───── Exercise data ─────
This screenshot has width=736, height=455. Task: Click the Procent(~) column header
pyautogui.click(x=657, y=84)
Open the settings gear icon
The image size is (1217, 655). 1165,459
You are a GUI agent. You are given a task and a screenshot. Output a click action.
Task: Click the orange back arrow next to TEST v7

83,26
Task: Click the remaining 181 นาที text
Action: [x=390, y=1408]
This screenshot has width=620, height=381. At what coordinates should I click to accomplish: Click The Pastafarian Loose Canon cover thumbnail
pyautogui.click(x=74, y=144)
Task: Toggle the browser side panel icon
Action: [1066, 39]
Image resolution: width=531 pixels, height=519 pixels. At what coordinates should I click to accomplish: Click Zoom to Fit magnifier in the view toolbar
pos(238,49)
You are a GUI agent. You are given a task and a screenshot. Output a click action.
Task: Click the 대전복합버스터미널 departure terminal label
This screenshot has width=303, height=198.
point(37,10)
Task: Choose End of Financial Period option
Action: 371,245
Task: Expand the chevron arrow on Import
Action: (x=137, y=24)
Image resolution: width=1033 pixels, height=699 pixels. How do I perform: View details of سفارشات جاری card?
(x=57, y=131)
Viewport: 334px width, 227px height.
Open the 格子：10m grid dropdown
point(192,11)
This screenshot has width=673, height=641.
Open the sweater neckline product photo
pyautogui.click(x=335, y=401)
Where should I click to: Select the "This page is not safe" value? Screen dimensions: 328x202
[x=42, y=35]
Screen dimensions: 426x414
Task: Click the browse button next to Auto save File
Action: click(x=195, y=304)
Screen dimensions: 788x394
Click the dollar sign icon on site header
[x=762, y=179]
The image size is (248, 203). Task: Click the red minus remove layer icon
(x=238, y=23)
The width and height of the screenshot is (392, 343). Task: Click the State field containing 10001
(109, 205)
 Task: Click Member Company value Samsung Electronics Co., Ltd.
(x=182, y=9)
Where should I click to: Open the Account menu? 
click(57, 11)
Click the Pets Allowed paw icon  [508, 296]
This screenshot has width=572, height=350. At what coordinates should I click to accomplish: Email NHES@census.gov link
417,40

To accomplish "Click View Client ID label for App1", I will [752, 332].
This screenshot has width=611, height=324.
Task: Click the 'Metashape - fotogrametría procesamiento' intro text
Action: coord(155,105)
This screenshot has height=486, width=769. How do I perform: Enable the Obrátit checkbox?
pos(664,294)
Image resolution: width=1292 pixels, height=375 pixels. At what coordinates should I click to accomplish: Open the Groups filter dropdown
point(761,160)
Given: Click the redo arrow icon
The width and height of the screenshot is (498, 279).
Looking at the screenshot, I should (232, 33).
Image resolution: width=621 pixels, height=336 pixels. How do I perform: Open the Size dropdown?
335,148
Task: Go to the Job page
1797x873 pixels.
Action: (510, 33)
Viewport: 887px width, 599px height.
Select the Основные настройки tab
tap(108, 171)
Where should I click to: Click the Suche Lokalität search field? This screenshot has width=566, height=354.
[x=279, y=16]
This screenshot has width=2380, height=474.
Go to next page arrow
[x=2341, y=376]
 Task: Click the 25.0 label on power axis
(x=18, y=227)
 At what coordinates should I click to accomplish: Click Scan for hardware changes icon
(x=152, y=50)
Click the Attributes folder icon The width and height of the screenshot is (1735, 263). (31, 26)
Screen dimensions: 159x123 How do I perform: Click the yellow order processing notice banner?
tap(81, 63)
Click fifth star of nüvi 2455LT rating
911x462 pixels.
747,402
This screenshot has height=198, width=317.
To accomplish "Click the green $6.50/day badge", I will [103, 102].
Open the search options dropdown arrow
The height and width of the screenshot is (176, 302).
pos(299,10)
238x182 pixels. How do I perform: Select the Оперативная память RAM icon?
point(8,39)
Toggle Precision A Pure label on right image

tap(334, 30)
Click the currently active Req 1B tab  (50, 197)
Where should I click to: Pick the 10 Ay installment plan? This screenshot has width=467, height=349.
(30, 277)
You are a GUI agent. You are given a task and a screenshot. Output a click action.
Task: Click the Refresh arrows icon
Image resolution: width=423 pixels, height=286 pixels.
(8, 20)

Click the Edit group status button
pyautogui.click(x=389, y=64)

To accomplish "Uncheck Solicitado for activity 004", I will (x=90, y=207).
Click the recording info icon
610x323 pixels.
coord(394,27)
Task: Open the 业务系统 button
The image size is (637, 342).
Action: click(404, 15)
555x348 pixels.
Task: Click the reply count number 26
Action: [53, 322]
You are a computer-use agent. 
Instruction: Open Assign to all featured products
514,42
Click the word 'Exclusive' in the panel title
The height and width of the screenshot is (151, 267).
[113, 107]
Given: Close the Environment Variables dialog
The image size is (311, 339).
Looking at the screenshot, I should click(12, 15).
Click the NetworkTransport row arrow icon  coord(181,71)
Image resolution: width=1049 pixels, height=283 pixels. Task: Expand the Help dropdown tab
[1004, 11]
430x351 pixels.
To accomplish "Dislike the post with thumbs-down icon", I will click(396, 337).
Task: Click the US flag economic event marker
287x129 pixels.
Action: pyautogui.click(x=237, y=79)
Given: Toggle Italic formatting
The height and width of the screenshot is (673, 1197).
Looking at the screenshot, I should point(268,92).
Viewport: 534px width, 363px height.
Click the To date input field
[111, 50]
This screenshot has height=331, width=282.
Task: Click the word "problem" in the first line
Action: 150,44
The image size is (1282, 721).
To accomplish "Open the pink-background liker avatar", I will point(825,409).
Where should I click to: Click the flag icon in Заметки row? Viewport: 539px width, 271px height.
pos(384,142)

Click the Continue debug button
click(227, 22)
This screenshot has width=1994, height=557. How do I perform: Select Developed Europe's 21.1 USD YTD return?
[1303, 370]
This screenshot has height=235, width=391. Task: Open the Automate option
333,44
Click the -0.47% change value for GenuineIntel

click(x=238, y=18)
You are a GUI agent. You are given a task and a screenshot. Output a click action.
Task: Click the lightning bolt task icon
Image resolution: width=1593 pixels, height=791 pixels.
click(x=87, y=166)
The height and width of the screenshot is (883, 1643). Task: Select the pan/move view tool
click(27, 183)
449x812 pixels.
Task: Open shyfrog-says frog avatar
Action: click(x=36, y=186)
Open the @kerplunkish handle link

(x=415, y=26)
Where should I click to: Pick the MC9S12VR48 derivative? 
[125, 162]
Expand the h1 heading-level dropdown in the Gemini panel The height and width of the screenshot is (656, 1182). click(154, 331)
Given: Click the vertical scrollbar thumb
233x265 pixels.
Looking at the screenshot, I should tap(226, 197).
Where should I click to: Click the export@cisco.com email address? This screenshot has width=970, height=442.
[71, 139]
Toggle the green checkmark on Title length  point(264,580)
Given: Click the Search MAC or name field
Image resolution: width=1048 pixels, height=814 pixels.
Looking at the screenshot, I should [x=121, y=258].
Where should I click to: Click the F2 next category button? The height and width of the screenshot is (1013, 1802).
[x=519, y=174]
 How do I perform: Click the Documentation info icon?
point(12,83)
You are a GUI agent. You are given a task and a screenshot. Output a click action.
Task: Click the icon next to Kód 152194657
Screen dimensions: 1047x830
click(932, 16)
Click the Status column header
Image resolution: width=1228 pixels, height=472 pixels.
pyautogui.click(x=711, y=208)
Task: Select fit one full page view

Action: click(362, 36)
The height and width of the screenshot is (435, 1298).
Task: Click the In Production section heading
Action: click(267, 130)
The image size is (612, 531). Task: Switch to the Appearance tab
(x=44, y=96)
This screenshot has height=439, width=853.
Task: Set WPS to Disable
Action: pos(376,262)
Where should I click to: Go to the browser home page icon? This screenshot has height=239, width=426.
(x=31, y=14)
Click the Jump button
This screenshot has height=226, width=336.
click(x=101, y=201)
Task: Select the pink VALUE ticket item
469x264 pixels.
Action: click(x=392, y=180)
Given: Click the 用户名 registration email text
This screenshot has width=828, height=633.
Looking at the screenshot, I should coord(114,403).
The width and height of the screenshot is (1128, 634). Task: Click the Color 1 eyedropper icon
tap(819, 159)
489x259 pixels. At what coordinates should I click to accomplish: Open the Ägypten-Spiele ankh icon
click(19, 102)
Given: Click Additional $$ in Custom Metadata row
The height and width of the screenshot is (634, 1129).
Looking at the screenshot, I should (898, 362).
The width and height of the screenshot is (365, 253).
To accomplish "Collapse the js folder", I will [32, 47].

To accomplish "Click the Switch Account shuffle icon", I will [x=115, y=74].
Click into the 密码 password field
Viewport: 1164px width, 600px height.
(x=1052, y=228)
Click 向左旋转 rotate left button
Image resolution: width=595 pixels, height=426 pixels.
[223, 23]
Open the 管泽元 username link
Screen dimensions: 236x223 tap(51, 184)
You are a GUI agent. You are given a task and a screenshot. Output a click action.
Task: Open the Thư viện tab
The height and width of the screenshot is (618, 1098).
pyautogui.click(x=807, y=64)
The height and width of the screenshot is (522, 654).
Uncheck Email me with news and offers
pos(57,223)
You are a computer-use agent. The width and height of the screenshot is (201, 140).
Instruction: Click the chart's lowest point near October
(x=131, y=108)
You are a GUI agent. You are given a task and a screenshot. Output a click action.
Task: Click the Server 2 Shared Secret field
─────
- [Requirement]: Take every line from the records above that has the word "pink" and copy it.

- [Output below]:
To accomplish "Open the pink-background liker avatar", I will point(825,409).
Task: Select the pink VALUE ticket item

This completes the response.